Whilst a lot of reports in Medical Negligence work appear due to a clear breach of duty, in the author’s opinion many are not.
Oftentimes patient dissatisfaction can turn from a hospital complaint, and then onwards towards a civil claim.
How can this chain of events be broken?
In many cases the problem (if there is going to be one) starts with the initial doctor-patient consultation. This will often get off to a good start if the Surgeon greets the patient with a smile (and prior to Covid 19 a handshake!), and asks how their journey to the hospital went.
Whilst this might be another busy day for the Surgeon, for the patient it is their possible one opportunity to get across their version of events. It is important for them to be heard, and therefore vital that the clinician listens with empathy and, most importantly, without interruption.
One pearl of wisdom gained by the author from a course on preventing litigation was, “Patients don’t care how much you know, until they know how much you care”.
When it is the Surgeon’s turn to speak it is important to communicate in clear simple language, and to allow time for questions from the patient. Use of patient information sheets is highly recommended, particularly when it relates to an explanation about a forthcoming surgical procedure. Clear contemporaneous notes are a vital source of information when it comes to defending a claim.
If an operation is scheduled then best practice suggests that consent should be taken in the outpatient clinic. However most clinicians will recognise that this is often not possible in the context of a busy outpatient clinic.

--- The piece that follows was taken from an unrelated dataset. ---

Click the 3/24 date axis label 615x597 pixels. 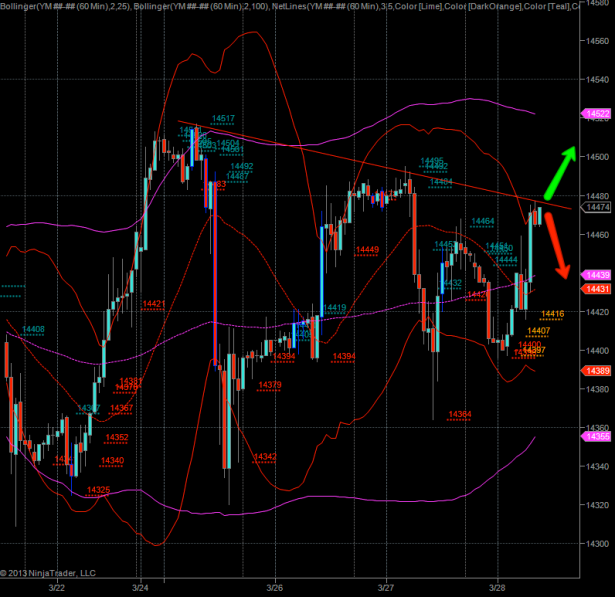click(140, 588)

The letter to the GP is a vital part of the communication process. It is imperative from the Surgeon’s perspective that the letter contains all details of the conversation that took place with the patient. If a surgical procedure is planned then a record of the discussion with the patient about the risks of the procedure should be part of the clinic letter, and acts as an important record source should there be a later medical negligence claim relating to the consent process.
The case of Montgomery v Lanarkshire in March 2015 changed the law of Consent. Much has been written on this subject and the author recommends that all Surgeons make themselves aware of the ramifications of the judgement in this case. The Royal College of Surgeons guidelines on consent are a good starting point (https://www.rcseng.ac.uk/standards-and-research/standards-and-guidance/good-practice-guides/consent/).
One of the most important points about consent is that it should be written and recorded. Most available consent forms need to be filled out by the Surgeon, and it is vital that all material risks are recorded in the relevant section. Too often in medical negligence cases this section has been left blank! The use of procedure specific forms, such as those produced by the British Association of Urological Surgeons, are helpful in this regard.
Evidence suggests that doctors who explain things clearly, give plenty of information, are caring and kinds, and who spend time with their patients, are less likely to be the subject of a complaint by a patient.
When a complaint does occur it is important that Surgeons remember that a Professional Duty of Candour exists (https://www.gmc-uk.org/ethical-guidance/ethical-guidance-for-doctors/candour---openness-and-honesty-when-things-go-wrong/the-professional-duty-of-candour).
Having an open and honest conversation with the patient at an early stage, and apologising where appropriate is therefore good practice, and may lead to a resolution of a complaint before it escalates into court action.